Marvin was the 2nd pick of the draft, and Tolliver used to play in the NBA-DL.

That's not the saddest part of this story. The saddest part is Marvin's performance after the trade deadline.

In the 22 games since the deadline Marvin has fallen off the face of the earth. He's averaging 6.7 ppg, 4.1 rpg, 1.1 apg, 0.8 spg, and 0.4 bpg. He still has been the main starters since that time, but his minutes have been severely pulled back to 21.9 mpg. But the rates speak volumes. Per 36 for THIS season Marvin was a 13.1 / 7.2 / 1.7 / 1.2 / 0.7 guy. Per 36 post trade deadline he has dropped to 11.0 / 6.7 / 1.1 / 1.2 / 0.6. He has kept his steals and blocks up. The assists are right there too. But there are drops in points and rebounds -- which are usually two of the three things you care about as a power forward.

The warning bells come in a few places.

  • Shooting vs Making: For his career Marvin is a 44.7 fg% guy, and for the season he's at 44.1 fg%, for this post-trade deadline stretch he's at 41.2 fg%. He's at 27.0 3pt% right now too. That is really low for a stretch big. Even his free throw shooting (a career 80% guy) is off, he's not at 72.0 ft%.
  • Effort: fouling isn't effort, but at least it means you are trying to stop the other guy even if you are breaking the rules to do so. He has gone from 3.3 fouls per 36 minutes this season down to 1.1 fouls per 36 minutes this season. Call me a caveman, but I don't want my power forward being so hands off.
  • Shot distribution: We've gone over how Marvin is taking more and more threes over anything else. It's true. It's even worse now. In this post trade deadline stretch he's now taking three pointers as over 40% of all the shots he takes, and when compounded with the fact that he gets to the line 1.0 times a game shows how far to one side of the equation he has become.

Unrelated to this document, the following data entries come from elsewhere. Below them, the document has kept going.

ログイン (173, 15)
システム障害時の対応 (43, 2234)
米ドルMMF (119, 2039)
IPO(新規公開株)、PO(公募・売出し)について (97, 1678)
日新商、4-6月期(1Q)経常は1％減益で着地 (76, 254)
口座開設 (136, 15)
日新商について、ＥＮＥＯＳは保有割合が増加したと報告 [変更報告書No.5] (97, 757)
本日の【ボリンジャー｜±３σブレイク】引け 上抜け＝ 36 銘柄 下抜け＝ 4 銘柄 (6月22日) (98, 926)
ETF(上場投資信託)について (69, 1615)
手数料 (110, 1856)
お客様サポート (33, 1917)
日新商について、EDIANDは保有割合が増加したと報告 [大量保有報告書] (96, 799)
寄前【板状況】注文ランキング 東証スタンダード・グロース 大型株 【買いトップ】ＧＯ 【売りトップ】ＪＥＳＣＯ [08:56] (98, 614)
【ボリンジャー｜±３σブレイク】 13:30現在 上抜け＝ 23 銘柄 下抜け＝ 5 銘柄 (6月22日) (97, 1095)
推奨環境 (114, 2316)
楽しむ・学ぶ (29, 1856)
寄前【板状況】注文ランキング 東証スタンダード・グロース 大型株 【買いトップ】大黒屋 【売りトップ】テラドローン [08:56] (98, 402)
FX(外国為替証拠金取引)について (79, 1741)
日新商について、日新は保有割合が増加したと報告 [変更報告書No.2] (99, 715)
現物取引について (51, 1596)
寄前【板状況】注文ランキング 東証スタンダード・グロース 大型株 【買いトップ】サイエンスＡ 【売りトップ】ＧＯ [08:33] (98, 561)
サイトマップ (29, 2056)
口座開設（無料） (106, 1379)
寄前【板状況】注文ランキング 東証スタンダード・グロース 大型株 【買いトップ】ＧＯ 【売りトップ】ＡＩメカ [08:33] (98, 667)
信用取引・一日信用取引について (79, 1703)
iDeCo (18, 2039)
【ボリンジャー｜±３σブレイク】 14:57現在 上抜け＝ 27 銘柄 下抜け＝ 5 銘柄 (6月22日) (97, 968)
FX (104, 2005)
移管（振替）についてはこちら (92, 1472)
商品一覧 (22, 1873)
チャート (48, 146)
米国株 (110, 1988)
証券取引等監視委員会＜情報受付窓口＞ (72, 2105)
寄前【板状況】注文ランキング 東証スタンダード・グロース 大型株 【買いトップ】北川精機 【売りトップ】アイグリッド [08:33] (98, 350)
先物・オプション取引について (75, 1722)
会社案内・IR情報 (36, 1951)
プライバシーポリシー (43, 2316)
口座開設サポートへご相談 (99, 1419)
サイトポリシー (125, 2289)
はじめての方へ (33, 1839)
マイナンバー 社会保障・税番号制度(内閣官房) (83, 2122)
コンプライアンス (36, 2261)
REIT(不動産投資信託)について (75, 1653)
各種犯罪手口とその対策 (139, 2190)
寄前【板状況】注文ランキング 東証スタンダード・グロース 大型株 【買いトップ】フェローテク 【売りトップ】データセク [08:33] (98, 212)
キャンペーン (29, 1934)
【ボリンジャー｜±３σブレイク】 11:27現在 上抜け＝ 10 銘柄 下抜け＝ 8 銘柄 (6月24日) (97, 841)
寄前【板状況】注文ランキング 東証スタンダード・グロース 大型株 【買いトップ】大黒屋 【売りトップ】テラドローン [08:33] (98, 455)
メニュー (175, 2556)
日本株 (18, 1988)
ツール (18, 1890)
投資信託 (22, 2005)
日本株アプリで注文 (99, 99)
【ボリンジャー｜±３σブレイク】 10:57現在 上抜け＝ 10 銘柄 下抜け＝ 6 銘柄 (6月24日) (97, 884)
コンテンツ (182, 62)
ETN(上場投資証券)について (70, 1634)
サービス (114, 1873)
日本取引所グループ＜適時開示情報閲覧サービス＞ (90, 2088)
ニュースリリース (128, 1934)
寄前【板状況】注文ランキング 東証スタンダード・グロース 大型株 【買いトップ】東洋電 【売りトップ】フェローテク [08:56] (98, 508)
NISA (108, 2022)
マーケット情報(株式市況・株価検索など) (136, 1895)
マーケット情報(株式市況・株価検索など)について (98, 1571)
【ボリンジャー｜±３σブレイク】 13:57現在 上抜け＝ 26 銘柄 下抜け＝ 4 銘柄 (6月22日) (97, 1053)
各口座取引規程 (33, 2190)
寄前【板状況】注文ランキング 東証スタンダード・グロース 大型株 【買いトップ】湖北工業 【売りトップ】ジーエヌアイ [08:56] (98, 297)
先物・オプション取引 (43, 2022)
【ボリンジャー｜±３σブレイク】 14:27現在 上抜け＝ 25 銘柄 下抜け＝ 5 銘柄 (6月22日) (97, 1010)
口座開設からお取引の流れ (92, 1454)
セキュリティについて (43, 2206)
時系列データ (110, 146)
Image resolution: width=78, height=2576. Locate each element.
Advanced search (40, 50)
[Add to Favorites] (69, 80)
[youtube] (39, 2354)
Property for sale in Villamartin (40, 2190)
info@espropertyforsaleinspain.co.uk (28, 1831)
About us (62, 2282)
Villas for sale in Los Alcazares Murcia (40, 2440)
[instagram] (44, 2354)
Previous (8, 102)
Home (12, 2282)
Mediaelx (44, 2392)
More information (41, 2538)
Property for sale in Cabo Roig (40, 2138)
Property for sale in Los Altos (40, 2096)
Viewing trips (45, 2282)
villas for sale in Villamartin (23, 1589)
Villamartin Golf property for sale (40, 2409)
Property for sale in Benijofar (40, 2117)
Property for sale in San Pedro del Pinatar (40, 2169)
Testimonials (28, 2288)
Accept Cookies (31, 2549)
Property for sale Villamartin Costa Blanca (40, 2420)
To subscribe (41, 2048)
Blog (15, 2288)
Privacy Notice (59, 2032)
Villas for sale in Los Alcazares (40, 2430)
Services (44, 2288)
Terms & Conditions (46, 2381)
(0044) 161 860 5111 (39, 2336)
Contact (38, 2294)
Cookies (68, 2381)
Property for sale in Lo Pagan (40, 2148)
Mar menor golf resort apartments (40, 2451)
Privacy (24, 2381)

It's not all bad, two of his best games of the season happened during these last 22 games (Feb 24th vs Boston, Mar 10th, vs Atlanta). But most of it is bad. His shooting is gone. His effort looks low. He is playing fewer and fewer minutes. And he's not finishing strong. If recency bias is real, then finishing the season shooting .412 / .270 / .720 as a guy looking to play in his 10th year in the league is going to hurt him.

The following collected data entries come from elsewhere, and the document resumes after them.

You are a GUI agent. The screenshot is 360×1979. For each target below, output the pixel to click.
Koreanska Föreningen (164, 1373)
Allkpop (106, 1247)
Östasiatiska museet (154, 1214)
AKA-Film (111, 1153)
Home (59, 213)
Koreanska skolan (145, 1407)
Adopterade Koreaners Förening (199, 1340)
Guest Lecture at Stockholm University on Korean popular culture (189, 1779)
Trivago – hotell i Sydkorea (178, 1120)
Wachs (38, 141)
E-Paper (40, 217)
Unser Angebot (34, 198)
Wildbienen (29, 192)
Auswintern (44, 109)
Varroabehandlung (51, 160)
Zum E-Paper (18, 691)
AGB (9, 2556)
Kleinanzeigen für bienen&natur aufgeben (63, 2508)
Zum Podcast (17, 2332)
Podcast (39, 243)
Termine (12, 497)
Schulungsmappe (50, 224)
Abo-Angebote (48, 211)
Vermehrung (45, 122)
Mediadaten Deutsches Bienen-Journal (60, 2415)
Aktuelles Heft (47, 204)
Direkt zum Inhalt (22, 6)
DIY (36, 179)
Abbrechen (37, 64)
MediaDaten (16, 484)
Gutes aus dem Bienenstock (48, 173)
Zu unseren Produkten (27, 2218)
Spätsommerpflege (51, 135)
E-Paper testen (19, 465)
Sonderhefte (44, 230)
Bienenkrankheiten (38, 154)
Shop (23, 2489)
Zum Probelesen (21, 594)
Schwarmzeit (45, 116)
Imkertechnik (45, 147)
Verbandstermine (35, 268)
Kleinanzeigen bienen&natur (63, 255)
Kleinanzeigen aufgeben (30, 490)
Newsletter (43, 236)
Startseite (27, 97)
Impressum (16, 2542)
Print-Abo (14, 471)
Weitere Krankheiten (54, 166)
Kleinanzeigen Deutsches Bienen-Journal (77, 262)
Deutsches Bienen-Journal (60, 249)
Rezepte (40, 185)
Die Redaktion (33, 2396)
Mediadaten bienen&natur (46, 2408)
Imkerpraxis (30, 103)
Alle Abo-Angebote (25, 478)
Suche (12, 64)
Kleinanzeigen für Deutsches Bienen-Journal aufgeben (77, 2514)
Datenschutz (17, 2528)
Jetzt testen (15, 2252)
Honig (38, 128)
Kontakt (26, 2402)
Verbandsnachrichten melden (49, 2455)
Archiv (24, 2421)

And that really sucks for me, an unashamed Marvin Williams fan. (If I bought jerseys, his would be one of the ones I would buy this season) This may also mean that he's not going to command top dollar on the free agent market. Which means the Jazz should be able to get him back if they want him. I don't know if Marvin wants to be back (I'm sure he'll not say no though), but his play after not being traded could be an indication of a big let down. Maybe he wanted to go to a contender? Maybe his agent told him he would have a better chance at a longer contract if he latched on and had a good playoff run?

I don't know.

I do know that Marvin has an uncertain future. This is his first real free agency period of his life. His rookie contract was set by the rookie scale from his draft spot. He had enough promise that it was a no-brainer to pay him after his rookie contract was set to expire, and extending him for so long only made sense because of how young he was. Now all of that has changed.

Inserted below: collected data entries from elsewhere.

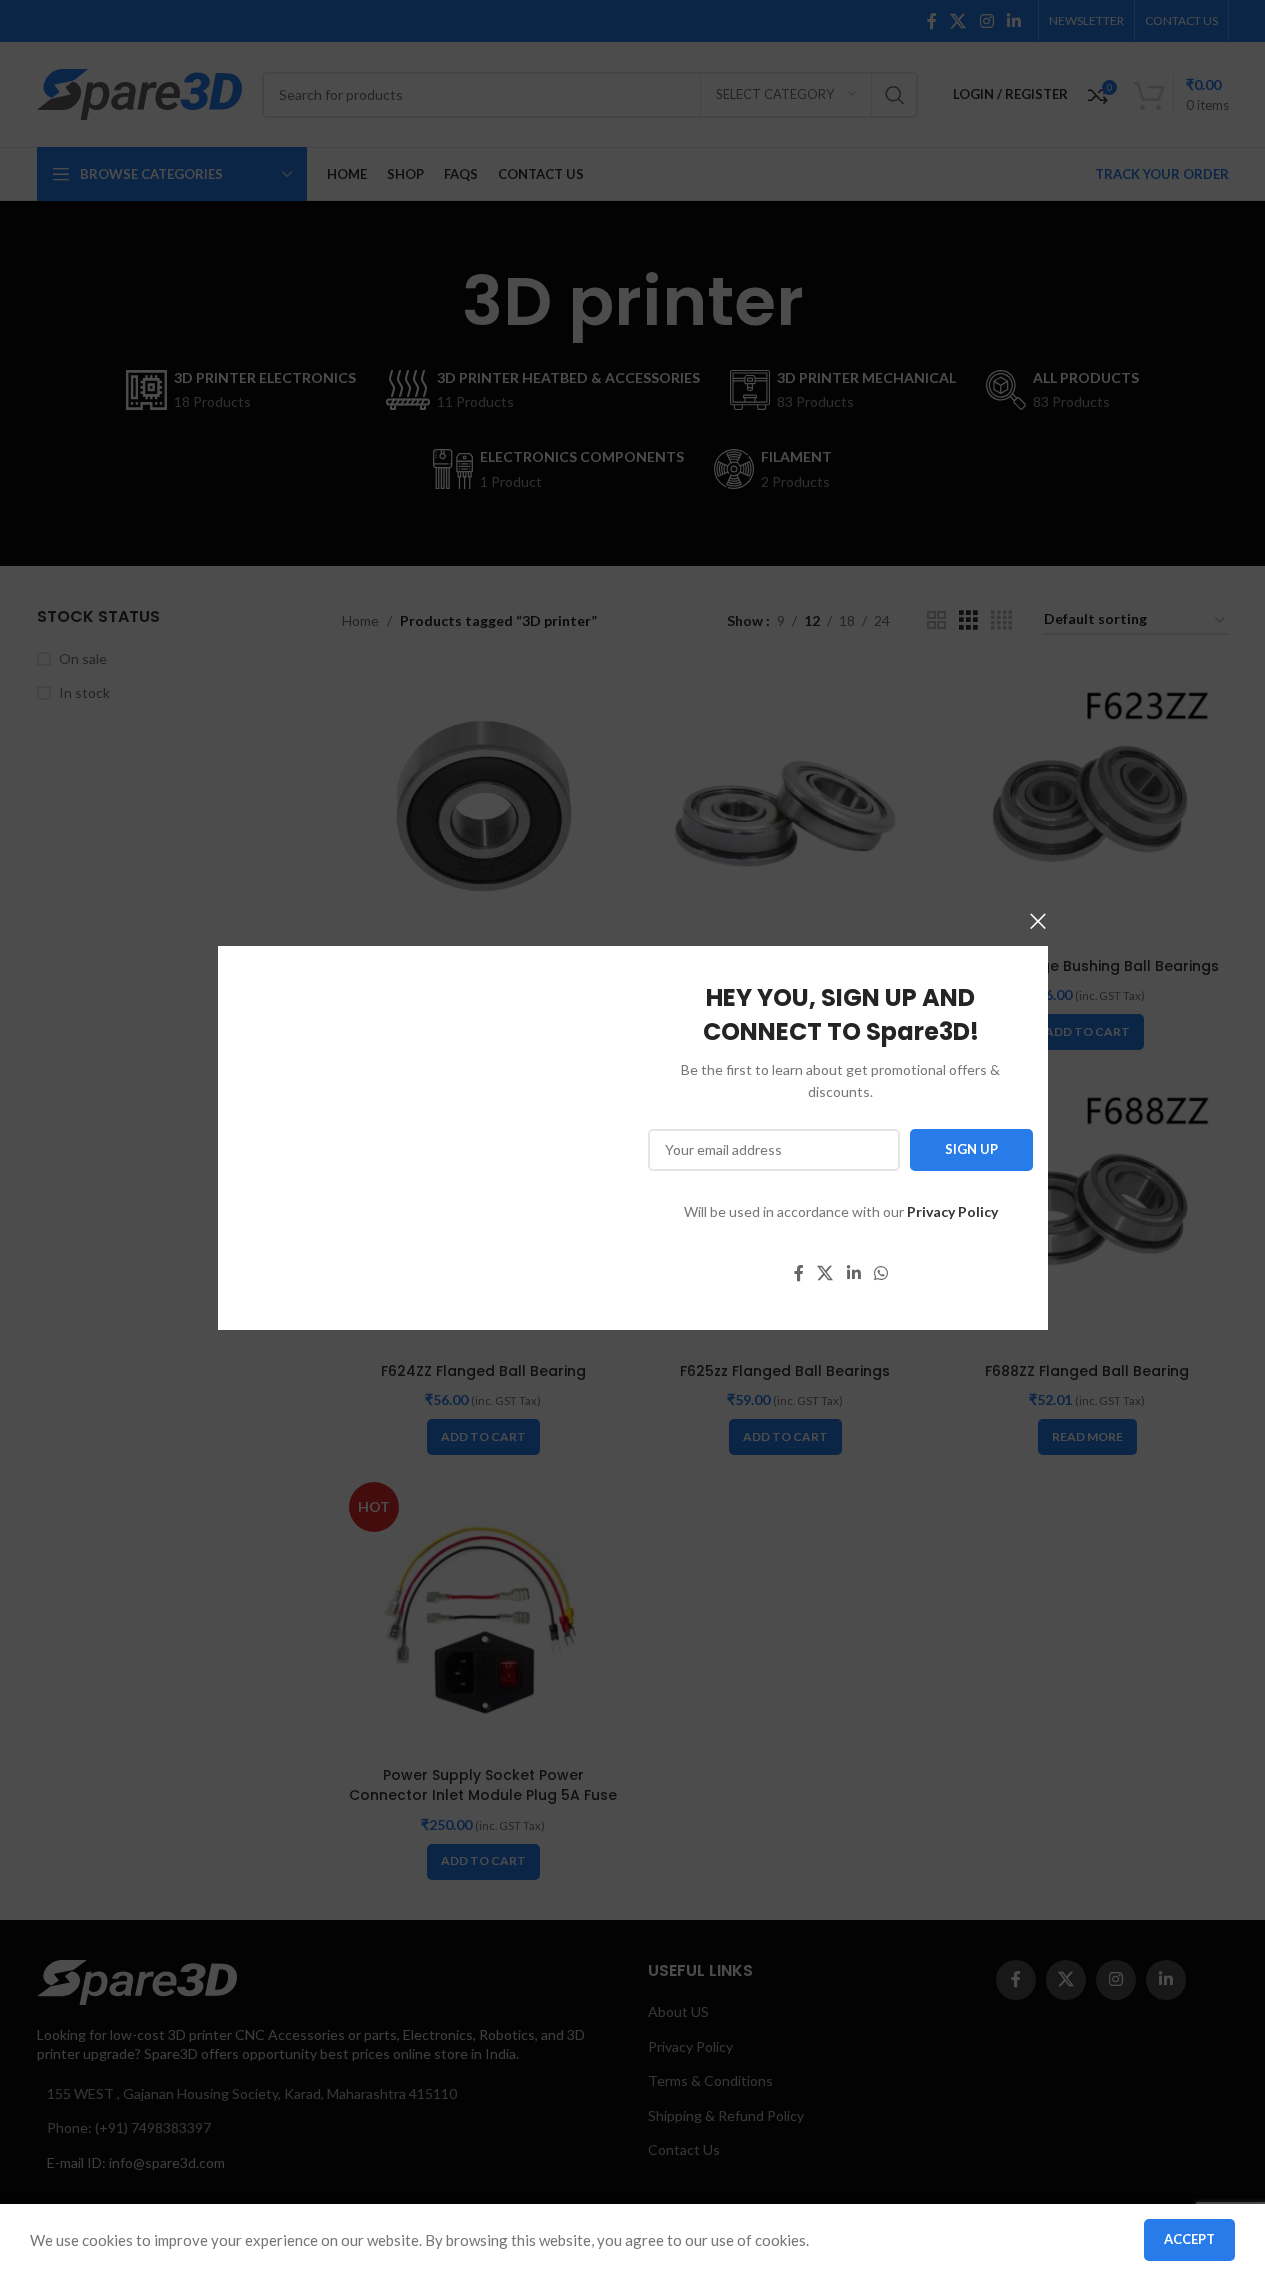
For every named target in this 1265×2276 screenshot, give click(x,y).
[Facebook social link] (798, 1273)
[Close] (1038, 921)
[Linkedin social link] (852, 1273)
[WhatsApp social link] (880, 1273)
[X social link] (824, 1273)
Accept (1189, 2239)
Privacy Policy (951, 1211)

He had a great bounce back season, even if I believe he's not being used correctly. I think he has plenty to give a good team or an up and coming one. And I would not hesitate to try to bring him back. Jazz GM Dennis Lindsey will probably be more preoccupied right now with a) the NBA Draft, b) Gordon Hayward 's RFA status, and c) the possible extensions for Alec Burks and Enes Kanter. Marvin is down on the list for sure.

But he's on my list. And while I don't have high hopes for him to turn it around and have a stand out contract year, I do think that he could be a nice part of what we do in the immediate future -- as a bench player spelling either the SF or PF and taking advantage of mismatches more.

I like Marvin. I still believe that some of his potential is still there. He's not going to be a world beater, but he's a great example of how crazy the NBA draft process is. I don't know what his future holds. And by his play after the trade deadline, I don't think anyone does either.